What this task involves: Work out how many lines below hold the string "Médicos" and state only that figure.

Dataset entries:
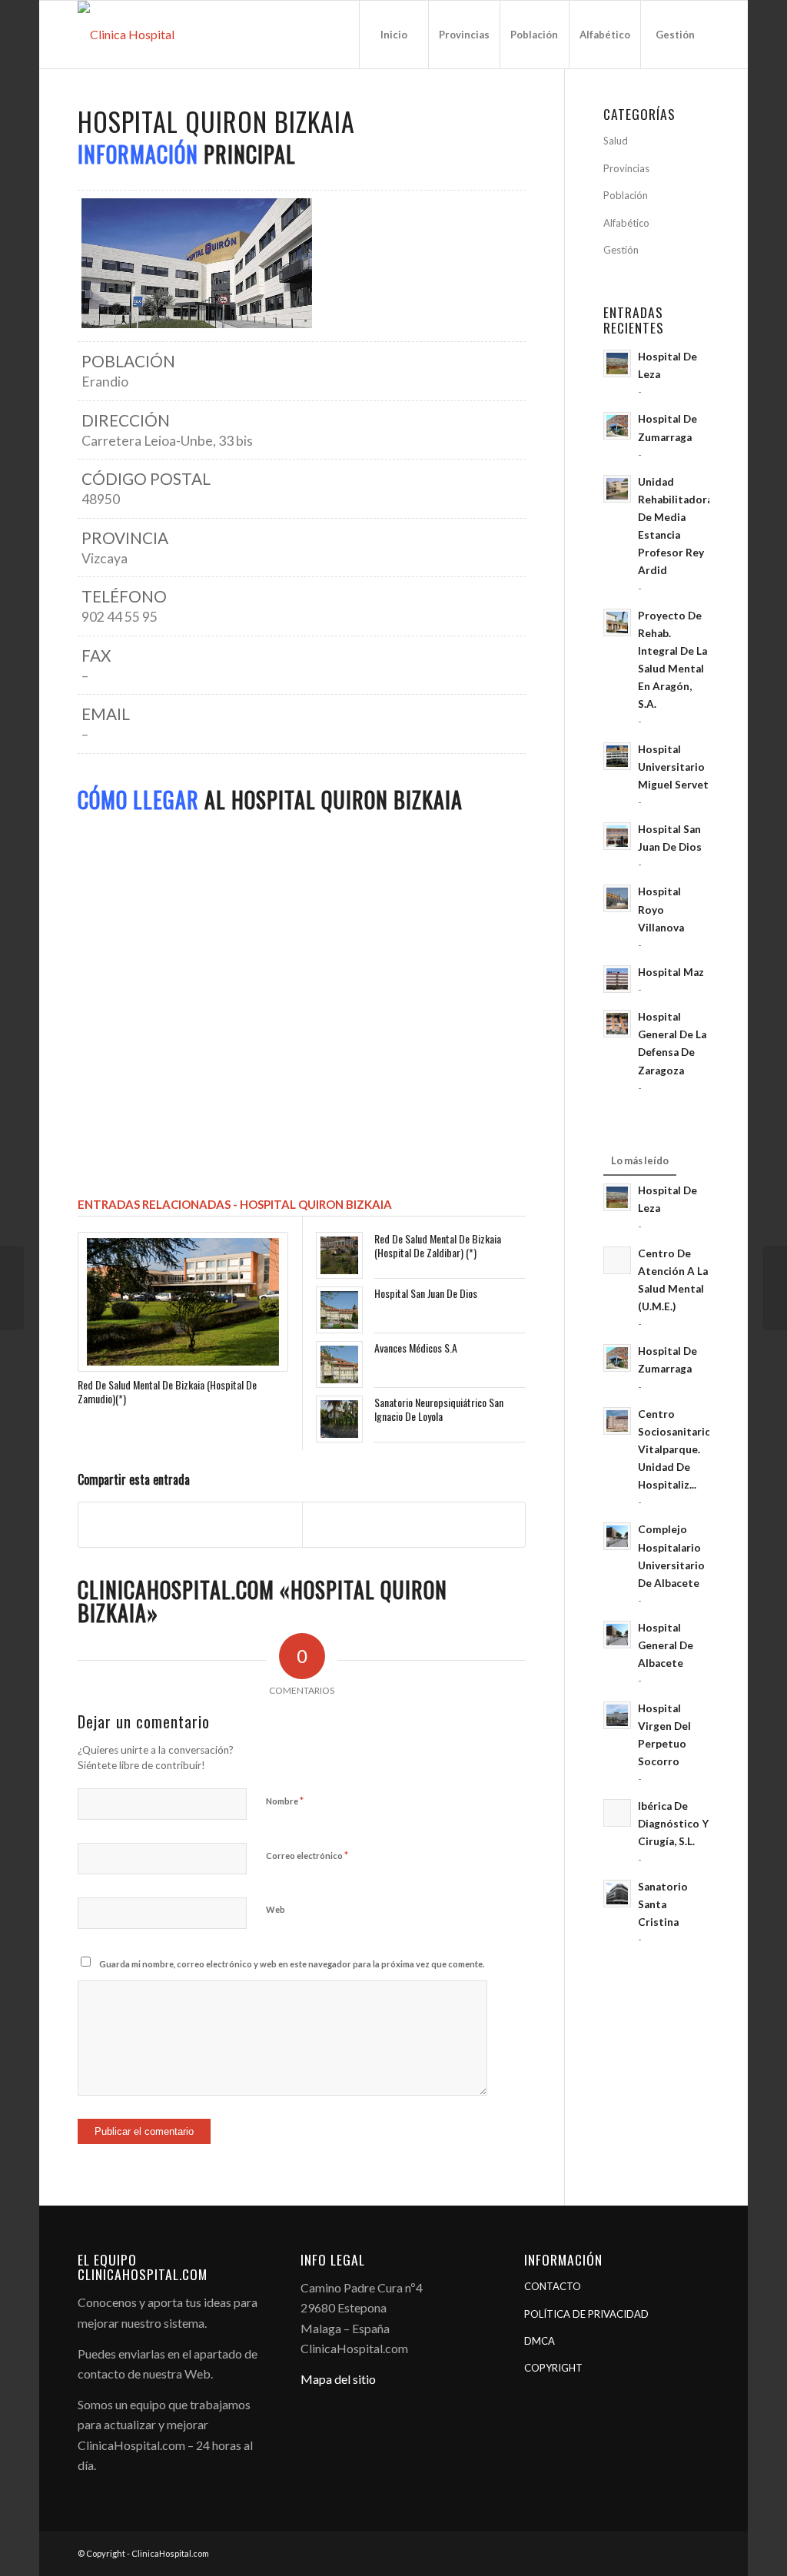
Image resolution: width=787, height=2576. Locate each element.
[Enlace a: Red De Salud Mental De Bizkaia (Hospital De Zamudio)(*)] (183, 1302)
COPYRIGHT (553, 2368)
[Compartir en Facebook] (189, 1524)
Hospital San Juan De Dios (425, 1293)
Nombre (285, 1800)
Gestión (621, 250)
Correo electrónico (307, 1855)
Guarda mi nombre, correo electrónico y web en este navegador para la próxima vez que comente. (291, 1964)
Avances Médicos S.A (415, 1347)
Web (275, 1909)
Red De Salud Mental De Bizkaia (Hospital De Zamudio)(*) (167, 1391)
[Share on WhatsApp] (414, 1524)
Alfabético (626, 223)
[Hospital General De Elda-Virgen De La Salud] (12, 1288)
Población (625, 195)
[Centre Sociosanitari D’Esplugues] (775, 1288)
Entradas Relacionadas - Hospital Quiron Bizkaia (235, 1204)
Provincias (626, 168)
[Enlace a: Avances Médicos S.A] (339, 1364)
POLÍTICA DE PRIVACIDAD (586, 2314)
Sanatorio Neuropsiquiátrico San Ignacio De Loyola (438, 1409)
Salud (615, 140)
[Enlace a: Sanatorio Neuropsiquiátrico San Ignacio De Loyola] (339, 1419)
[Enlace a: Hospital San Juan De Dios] (339, 1310)
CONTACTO (552, 2286)
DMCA (539, 2341)
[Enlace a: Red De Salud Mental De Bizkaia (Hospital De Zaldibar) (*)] (339, 1255)
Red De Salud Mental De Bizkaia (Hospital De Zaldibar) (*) (437, 1245)
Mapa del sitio (338, 2379)
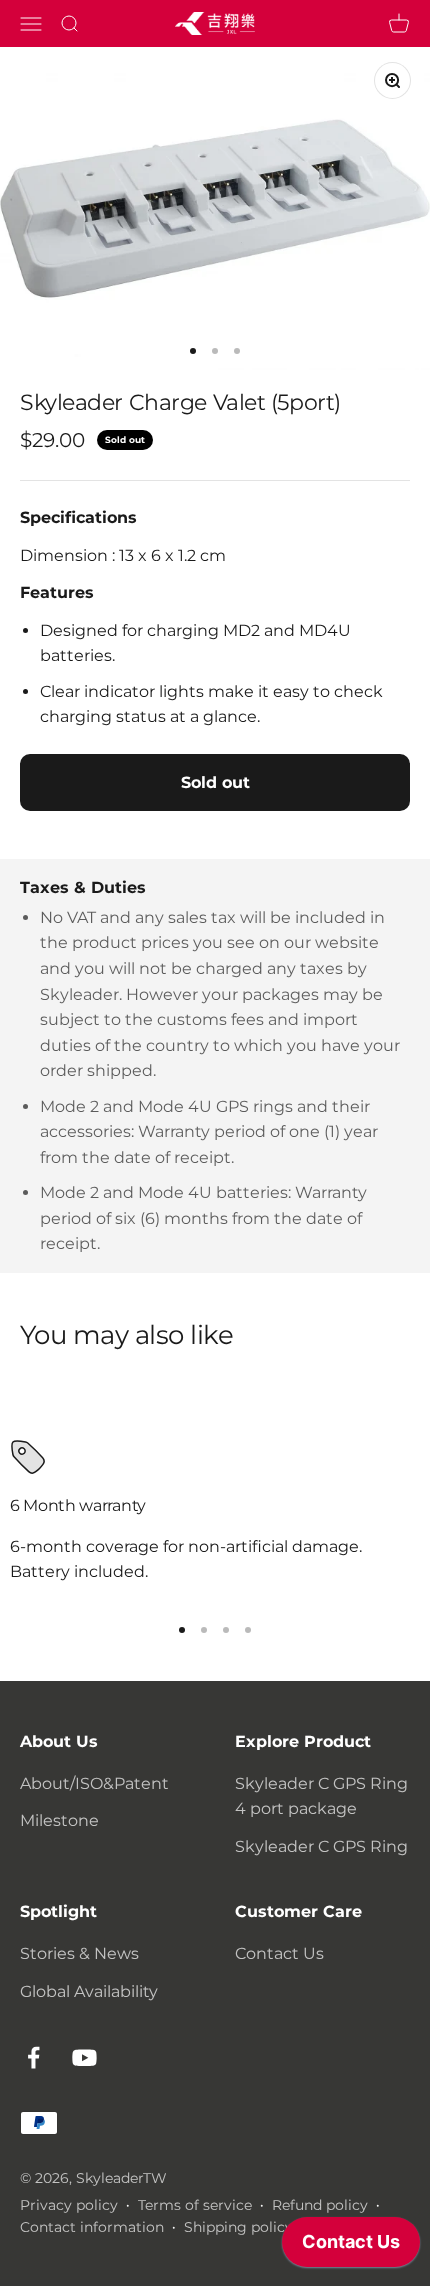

Response to the task: 2